This is the last bit of Part 1:
".....so we had to unsnap ourselves from the safety railing and move right over the sound of escaping air. And we proceeded to do that."
(Hal, who is Gilse's Chief ERA, and the Engineer Officer are looking for a leak in the boat. Grilse is surfaced somewhere in the Pacific.They are crouched on the casing/upper deck, with six-foot seas running.)
We then had to unsecure a couple of lock bolts to enable us to open a small access hole in the decking. That made the air noise (escaping through the leak) louder and we were certain we were on the right track. We could then see there was air escaping from somewhere under the #1 main engine outboard exhaust, above the pressure hull. Taking turns we upended ourselves and wriggled into the small access hole as best we could, and felt, by hand, under the exhaust valve casing itself. Sure enough, there was this little line, just a short piece, blowing air thru a long split in its side.
We came out and had a conference, there on the aft deck, Charlie with his back to the aft end and myself facing aft, both of us sort of crouching/sitting.
Then I happened to look up and saw this much larger breaker heading towards our stern, quite a number of feet higher than our deck.

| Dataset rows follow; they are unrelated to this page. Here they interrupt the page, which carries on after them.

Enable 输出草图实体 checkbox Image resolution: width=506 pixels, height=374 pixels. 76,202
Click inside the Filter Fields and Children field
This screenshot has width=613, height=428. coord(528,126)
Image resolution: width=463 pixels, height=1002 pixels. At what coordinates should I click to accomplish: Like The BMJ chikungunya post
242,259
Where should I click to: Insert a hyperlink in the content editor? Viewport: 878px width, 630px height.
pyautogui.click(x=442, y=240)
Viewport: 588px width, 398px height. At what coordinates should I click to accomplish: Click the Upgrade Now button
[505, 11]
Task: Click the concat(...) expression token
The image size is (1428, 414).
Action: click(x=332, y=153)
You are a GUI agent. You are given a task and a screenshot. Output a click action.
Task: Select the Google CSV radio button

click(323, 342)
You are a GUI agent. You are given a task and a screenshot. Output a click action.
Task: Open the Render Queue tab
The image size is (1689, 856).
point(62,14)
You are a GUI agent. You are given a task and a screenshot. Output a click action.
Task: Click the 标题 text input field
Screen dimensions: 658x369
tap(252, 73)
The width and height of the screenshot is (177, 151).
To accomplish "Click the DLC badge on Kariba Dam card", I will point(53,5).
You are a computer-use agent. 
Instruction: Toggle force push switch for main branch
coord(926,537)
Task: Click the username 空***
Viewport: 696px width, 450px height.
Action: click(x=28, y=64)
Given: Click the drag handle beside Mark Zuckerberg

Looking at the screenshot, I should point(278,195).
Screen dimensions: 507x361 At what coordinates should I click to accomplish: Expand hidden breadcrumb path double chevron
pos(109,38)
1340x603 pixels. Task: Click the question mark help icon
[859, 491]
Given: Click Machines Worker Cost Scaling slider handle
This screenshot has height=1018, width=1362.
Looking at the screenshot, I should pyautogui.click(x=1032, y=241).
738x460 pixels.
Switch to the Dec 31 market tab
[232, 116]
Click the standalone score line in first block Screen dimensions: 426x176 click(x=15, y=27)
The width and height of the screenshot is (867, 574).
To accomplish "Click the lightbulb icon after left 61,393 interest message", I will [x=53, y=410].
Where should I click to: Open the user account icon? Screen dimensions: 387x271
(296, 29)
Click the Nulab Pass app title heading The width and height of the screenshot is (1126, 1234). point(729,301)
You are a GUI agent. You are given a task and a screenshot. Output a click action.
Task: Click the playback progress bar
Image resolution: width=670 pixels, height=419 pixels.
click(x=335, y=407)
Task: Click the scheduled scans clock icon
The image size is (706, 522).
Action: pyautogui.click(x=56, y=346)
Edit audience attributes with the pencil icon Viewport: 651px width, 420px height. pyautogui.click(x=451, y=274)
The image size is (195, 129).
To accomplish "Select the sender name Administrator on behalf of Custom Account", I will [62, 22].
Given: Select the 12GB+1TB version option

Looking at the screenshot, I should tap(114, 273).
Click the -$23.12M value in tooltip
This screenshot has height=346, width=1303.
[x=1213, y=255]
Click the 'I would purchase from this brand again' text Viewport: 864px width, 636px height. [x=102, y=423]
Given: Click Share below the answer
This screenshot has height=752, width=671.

Without thinking I grabbed Charlie and flattened him onto the deck and threw myself onto him, digging my fingers, both hands, thru the gap between the teak stringers that formed the deck. I managed to get a good grip and squeezed for all I was worth. Not a second too soon, either, as the wave was on us and covered us for what seemed like hours (actually perhaps 15 seconds). It was quite green and almost pleasant under the water, and soon the wave receded and left us still holding on for dear life, sputtering and thoroughly soaked. Charlie pried himself free of my death-grasp and gave me a dirty look.
“Jeez, did you have to squeeze so hard!”
I thought I had done him a favour!
Anyway, the CO aborted any further searching and we headed for home and the dockyard for repairs. On searching further thru the blueprint book, we found the little line quite clearly identified as a “tell-tale” drain, meant to let you know that you had a leak between the inboard group exhaust and the outboard exhaust! The only thing the builders had not forseen was the corroding of the line till it leaked full bore into the engine room, thru the pressure hull, with no means of shutting it off.
This was the same line that just about cost the life of the Burrfish, during one of her last WW II patrols.
When I was in Ottawa, in 1996, I think, I got together with Charlie for a drink or two. He still insists, in the Chinese custom way, that I owe him!!!